Wild Petunia (Ruellia humilis) – Lavender colored tubular flowers, often penciled with darker purple lines on trailing 12”-18” stems in late summer. A beautiful plant that is native to the dry prairie. Late to break dormancy in spring, so mark the spot.

Rattlesnake Master (Eryngium yuccifolium ) – Bold strap-like leaves resemble Yucca, hence the common name. Chartreuse to white ball-like flower heads on sturdy stems rising 36”-48” above foliage. Native to prairies and open savannas.

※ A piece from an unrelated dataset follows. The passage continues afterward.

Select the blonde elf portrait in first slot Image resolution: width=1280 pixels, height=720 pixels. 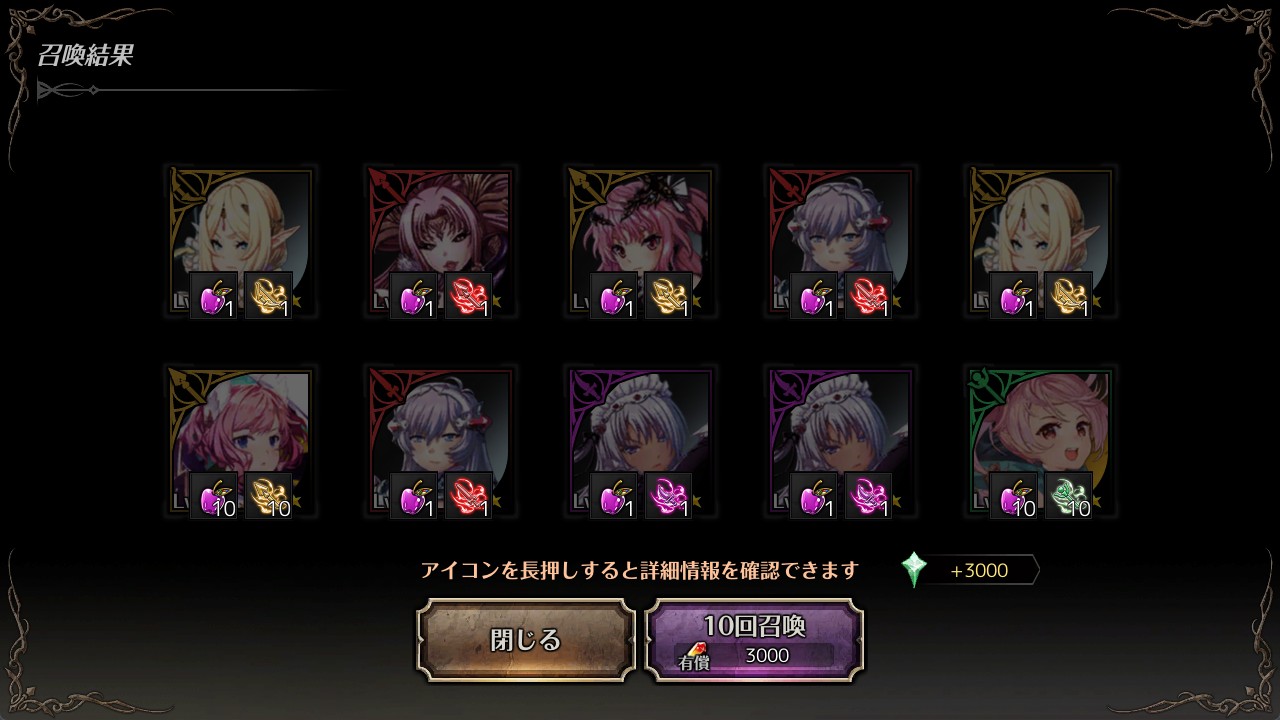click(240, 241)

Mountain Mint (Pycnanthemum ) – Highly fragrant, minty-scented foliage was used traditionally as a flavoring and medicinally. Flowers in late summer on the ends of upright 24”-36” stems. An adaptable plant found in both wet and dry prairie areas.

Showy Goldenrod (Solidago speciosa) – Yes, there are aggressive Goldenrods but this one is well-behaved, beautiful and garden worthy. Masses of elongated cylindrical clusters of bright yellow flowers in autumn on unbranched 24”-48” stems. Combines beautifully with fall Asters and prairie grasses. Dry prairie native.

Wild Senna (Cassia marilandica) – Attractive foliage plant with delicate leaflets and yellow flower clusters on tall 5’-6’ plants. Native to Midwestern prairie lands in moist areas.

Turtlehead (Chelone ) – Upright stems of narrow glossy leaves topped with clusters of turtle-head shaped flowers in autumn. Chelone glabra bears white flowers while Chelone lyonii bears pink flowers. Both thrive in moist soil.